Scientific classification
- Kingdom: Plantae
- Clade: Tracheophytes
- Clade: Angiosperms
- Order: Nymphaeales
- Family: Nymphaeaceae
- Genus: Barclaya
- Species: B. kunstleri
- Binomial name: Barclaya kunstleri (King) Ridl.
- Synonyms: Hydrostemma kunstleri (King) B.C.Stone; Barclaya motleyi var. kunstleri King;

= Barclaya kunstleri =

- Genus: Barclaya
- Species: kunstleri
- Authority: (King) Ridl.
- Synonyms: Hydrostemma kunstleri (King) B.C.Stone, Barclaya motleyi var. kunstleri King

Species of perennial aquatic plant

Barclaya kunstleri is a species of aquatic plant native to Peninsular Malaysia, and Singapore.

==Description==
===Vegetative characteristics===
Barclaya kunstleri is an aquatic plant with slim, stoloniferous, villous, 2–4 cm long, and 0.5 cm wide rhizomes. The stolons can exceed 50 cm in length. The petiolate, ovate to circular, bright green leaves are 5–10 cm long and 6–10 cm wide. The green, pubescent to glabrous petioles are 5–10 cm long.

===Generative characteristics===
The nocturnal, 5–6 cm wide flowers are attached to 10–20 cm long peduncles. The outer tepals are 2.5–3.0 cm long, and the 3-4 inner tepals are 1 cm long. The flowers have 20-30 anthers. The stigmatic cup has 8-10 carpellary appendages. The globose to elongate, 1 cm long fruit bears echinate, ellipsoid, 1 mm long, and 0.5 mm wide seeds.

===Cytology===
The diploid chromosome count is 2n = 36. The chloroplast genome is 160051 bp long.

==Reproduction==
===Vegetative reproduction===
It can reproduce vegetatively through the formation of stolons.

==Taxonomy==
It was first described as Barclaya motleyi var. kunstleri King by George King in 1889. Later, it was elevated to the status of a separate species Barclaya kunstleri (King) Ridl. by Henry Nicholas Ridley in 1922.
The type specimen was collected by Hermann H. Kunstler (1837-1887) in West Malaysia in July 1885.
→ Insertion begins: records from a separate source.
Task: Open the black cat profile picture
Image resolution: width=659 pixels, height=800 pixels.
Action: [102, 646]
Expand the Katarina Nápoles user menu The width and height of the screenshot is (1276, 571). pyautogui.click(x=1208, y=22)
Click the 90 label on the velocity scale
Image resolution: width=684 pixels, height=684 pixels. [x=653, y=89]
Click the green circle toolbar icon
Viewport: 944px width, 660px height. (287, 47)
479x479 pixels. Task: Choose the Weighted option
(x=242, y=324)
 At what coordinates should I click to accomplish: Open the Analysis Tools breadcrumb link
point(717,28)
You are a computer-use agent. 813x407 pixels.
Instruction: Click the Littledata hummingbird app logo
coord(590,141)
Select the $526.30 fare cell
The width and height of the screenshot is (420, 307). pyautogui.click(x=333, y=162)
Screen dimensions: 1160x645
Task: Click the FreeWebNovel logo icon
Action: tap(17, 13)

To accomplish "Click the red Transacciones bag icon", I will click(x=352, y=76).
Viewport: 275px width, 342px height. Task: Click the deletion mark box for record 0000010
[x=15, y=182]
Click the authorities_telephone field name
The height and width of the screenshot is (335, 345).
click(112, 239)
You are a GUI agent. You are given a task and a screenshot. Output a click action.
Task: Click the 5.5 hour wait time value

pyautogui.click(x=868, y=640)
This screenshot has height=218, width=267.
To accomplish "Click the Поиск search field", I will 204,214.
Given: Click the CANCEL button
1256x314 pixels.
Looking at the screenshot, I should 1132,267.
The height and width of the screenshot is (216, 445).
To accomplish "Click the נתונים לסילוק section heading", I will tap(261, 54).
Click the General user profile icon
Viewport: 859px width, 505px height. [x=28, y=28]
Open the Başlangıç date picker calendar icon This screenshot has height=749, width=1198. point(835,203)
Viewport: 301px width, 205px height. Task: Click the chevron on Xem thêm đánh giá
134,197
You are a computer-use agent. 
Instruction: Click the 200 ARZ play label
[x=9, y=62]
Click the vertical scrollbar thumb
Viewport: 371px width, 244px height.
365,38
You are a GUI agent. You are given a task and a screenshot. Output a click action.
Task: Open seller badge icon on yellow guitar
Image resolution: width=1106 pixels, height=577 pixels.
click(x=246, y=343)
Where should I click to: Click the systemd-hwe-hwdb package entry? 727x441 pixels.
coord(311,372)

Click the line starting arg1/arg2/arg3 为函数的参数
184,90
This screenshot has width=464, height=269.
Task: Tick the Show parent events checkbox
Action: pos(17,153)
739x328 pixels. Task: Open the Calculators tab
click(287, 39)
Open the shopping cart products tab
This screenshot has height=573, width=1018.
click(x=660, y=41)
===Classification status===
The status of this species is disputed. It is rejected by some, but accepted by others.

===Etymology===
The specific epithet kunstleri honours Hermann H. Kunstler, who worked for George King as a plant collector in Perak, Malaysia and collected the type specimen.

==Conservation==
It is classified as data deficient (DD) under the IUCN criteria.

==Ecology==
===Habitat===
It occurs in small mountain streams with sandy, or muddy substrates.